We have apologised for nothing, but we are not going to appeal. Life is too short to waste any more time in the bizarre world of the libel courts. We never wanted to get involved in this case. The polished-wood atmosphere of Court 14 at the Royal Courts of Justice is no place for journalists to debate such important issues. As I told the judge and jury in the witness box, I believe that people should have the right to judge the truth for themselves in the court of public opinion. What we are allowed to read or hear should not be dictated by ITN, their lawyers, or even the High Court. Exactly what Mr Justice Morland thought of my irreverent intervention was not recorded.

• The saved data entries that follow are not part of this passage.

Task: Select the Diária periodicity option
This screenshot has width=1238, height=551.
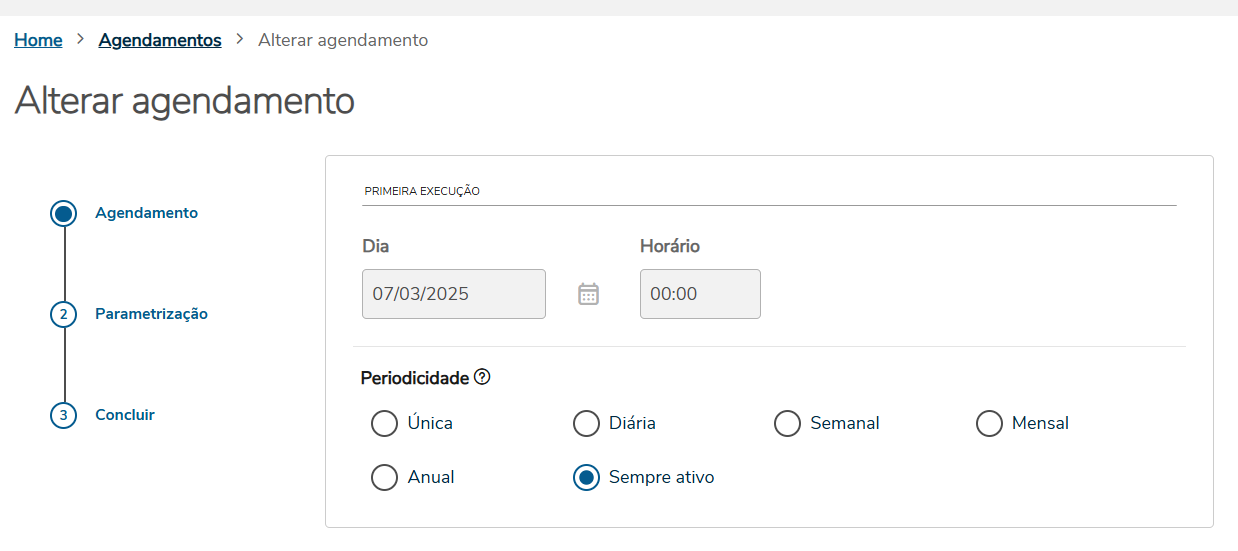Action: tap(586, 424)
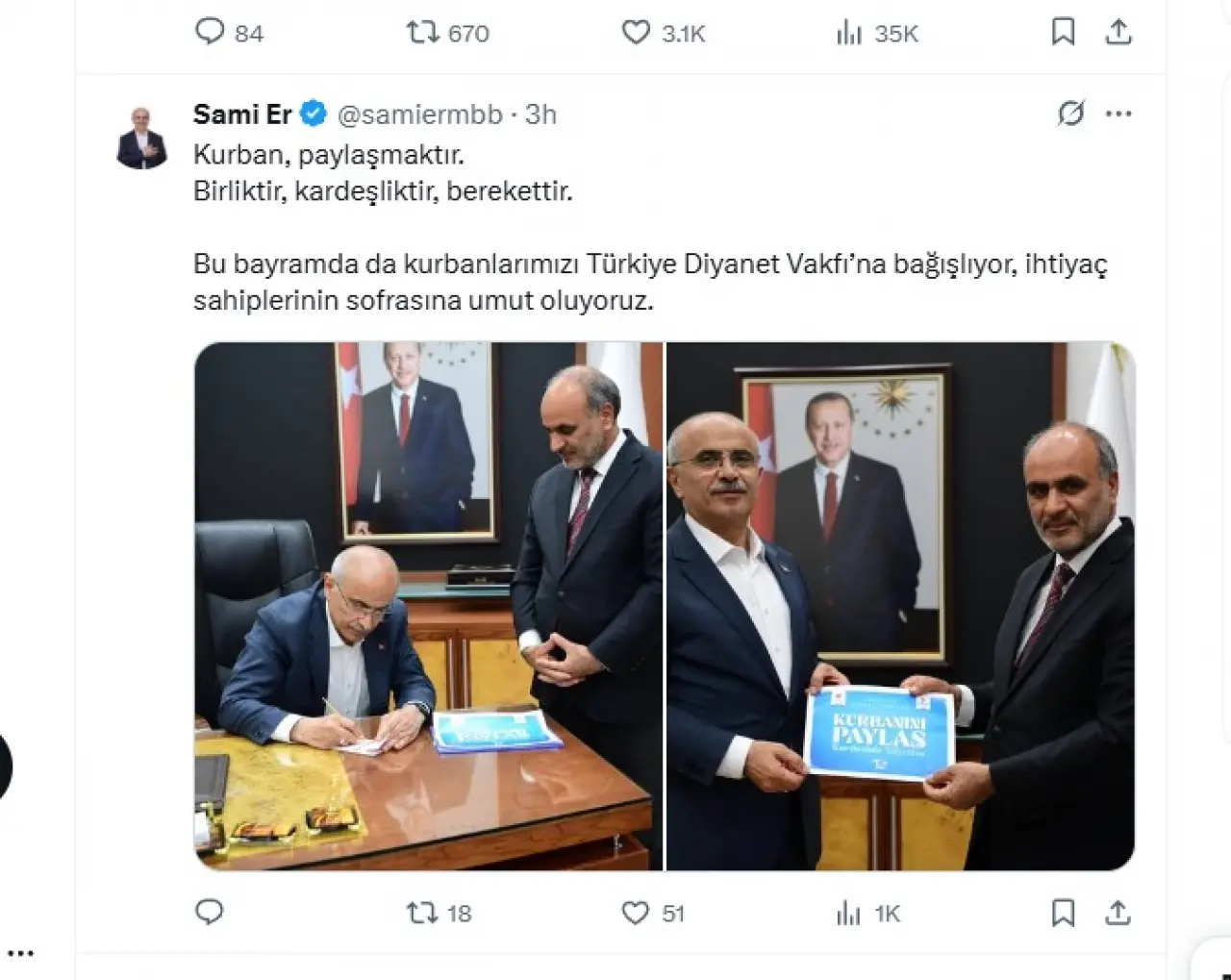Image resolution: width=1231 pixels, height=980 pixels.
Task: Like the tweet showing 51 likes
Action: coord(653,913)
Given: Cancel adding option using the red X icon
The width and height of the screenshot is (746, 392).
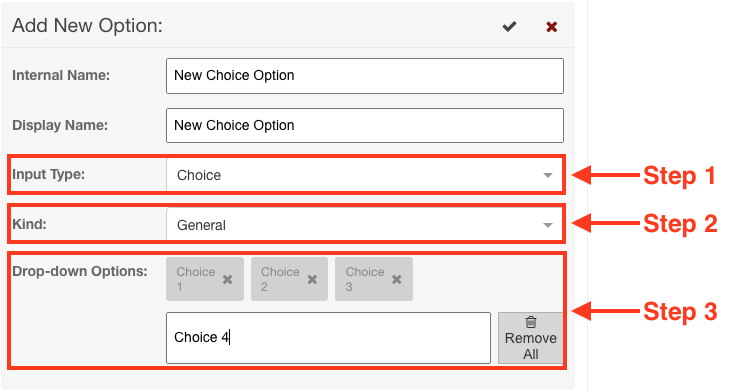Looking at the screenshot, I should tap(551, 27).
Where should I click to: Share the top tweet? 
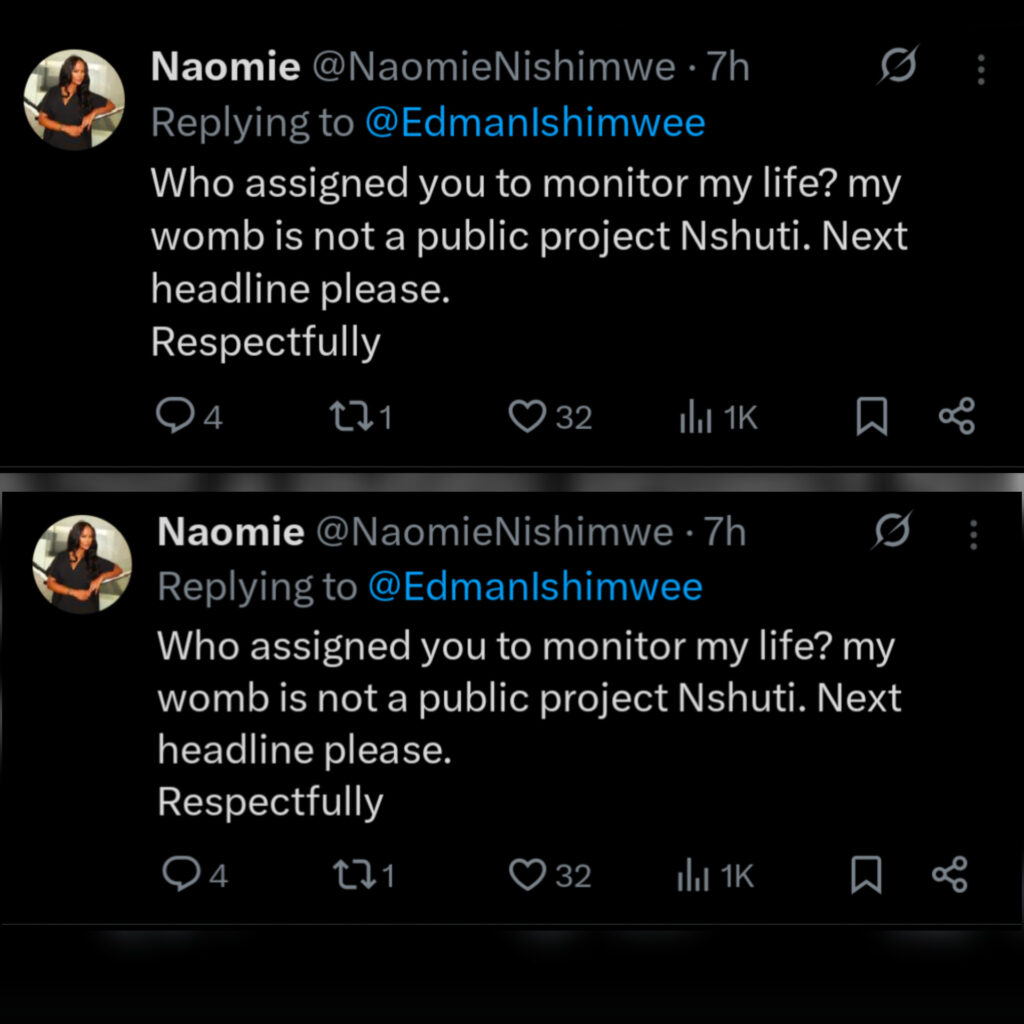click(x=957, y=416)
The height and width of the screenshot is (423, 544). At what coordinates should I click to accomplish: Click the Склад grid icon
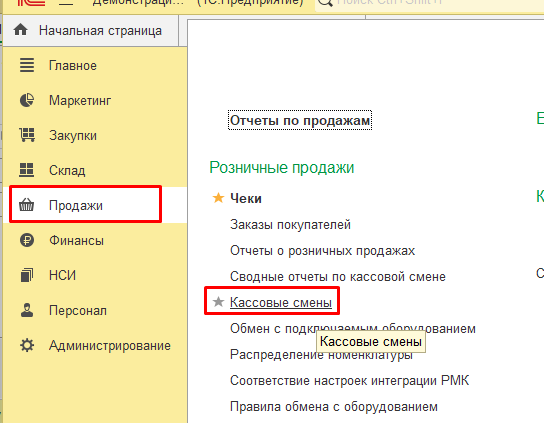pyautogui.click(x=27, y=170)
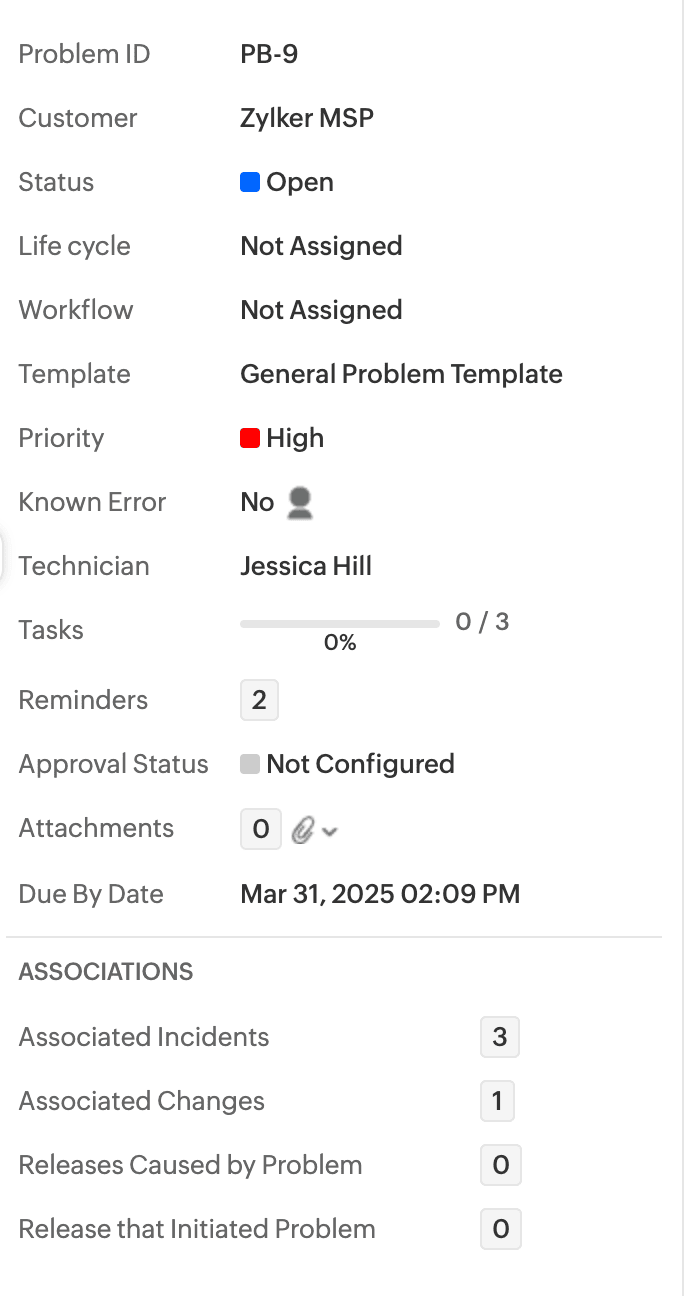Edit the Life cycle Not Assigned value

[321, 246]
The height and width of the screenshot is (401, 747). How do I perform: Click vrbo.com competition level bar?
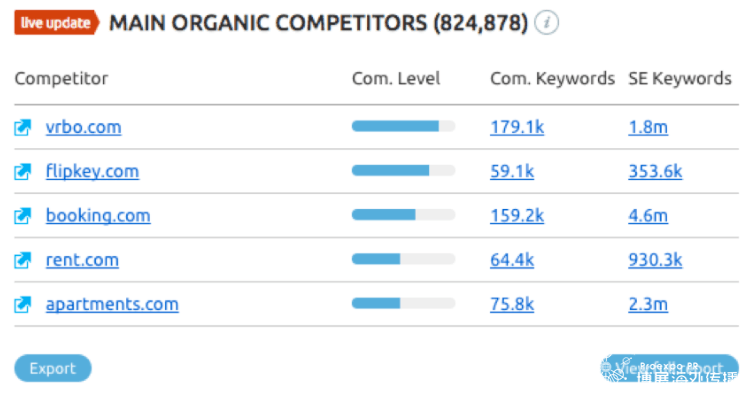pos(404,126)
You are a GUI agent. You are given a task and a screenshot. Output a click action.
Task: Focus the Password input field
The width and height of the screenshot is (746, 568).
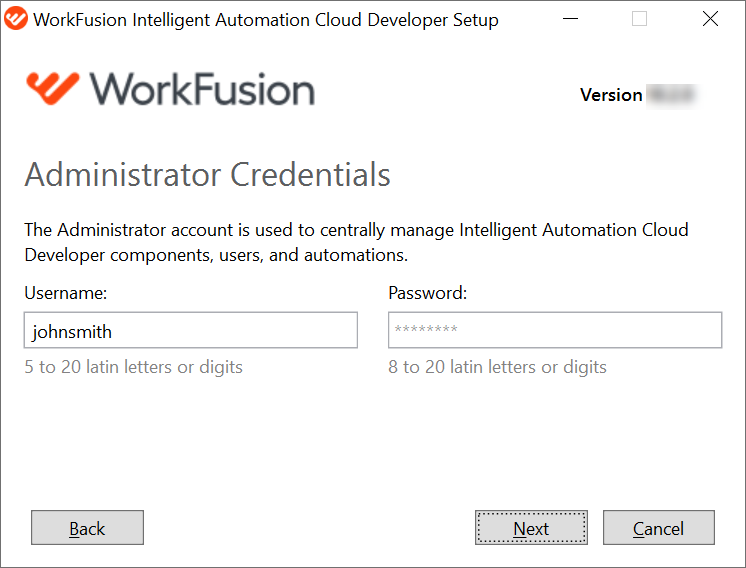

There is now an injunction preventing me from going into any further detail about the story of Fikret Alic, the barbed-wire fence and the journalists at Trnopolje. Fair enough - I have no wish to make it my lifetime's work. But I will continue to raise the broader concerns which led us to publish Thomas Deichmann's article in the first place and, reluctantly, to fight the legal case: concerns about press freedom, journalistic standards, and the exploitation of the Holocaust.

The last of those three issues remains particularly close to LM's heart. We have published many articles pointing out the dangers of today's unhealthy obsession with the Holocaust. Which made it all the more infuriating to read Ed Vulliamy's screeching feature in the Guardian the day after the verdict (especially coming after Julia Hartley-Brewer's fair reports of the case in the same paper), in which he branded LM 'the tinpot Holocaust denier'. In fact, as I said in my evidence during the trial, it is precisely because LM is concerned to counter the rewriting of history that we have pointed out how dangerous it is for people like Vulliamy to compare the Bosnian civil war to the Nazi genocide. 'The Holocaust is an absolutely unique horror in history', I argued then, 'the great crime of the twentieth century, and if you start putting it on a par with civil wars of today you can only diminish its horror, I think, and you do a disservice to the victims of the Holocaust by making those kind of inappropriate comparisons'.

As for the issue of free speech, I want to thank everybody who has supported our stand against censorship over the past three years: all those who have written or worked for the magazine for nothing, and those whose donations to the Friends of LM scheme and the Off the Fence Fund have helped to finance the magazine and the libel fight respectively. And I want to thank our legal team, led by Gavin Millar, who won everything in that courtroom except the verdict.

This issue of LM has been edited by Jennie Bristow, assisted by Brendan O'Neill and the designer, Alex Cameron. Next month's issue will, I'm afraid, be edited by me, if LM is still in business by then. Whatever happens next, watch this space.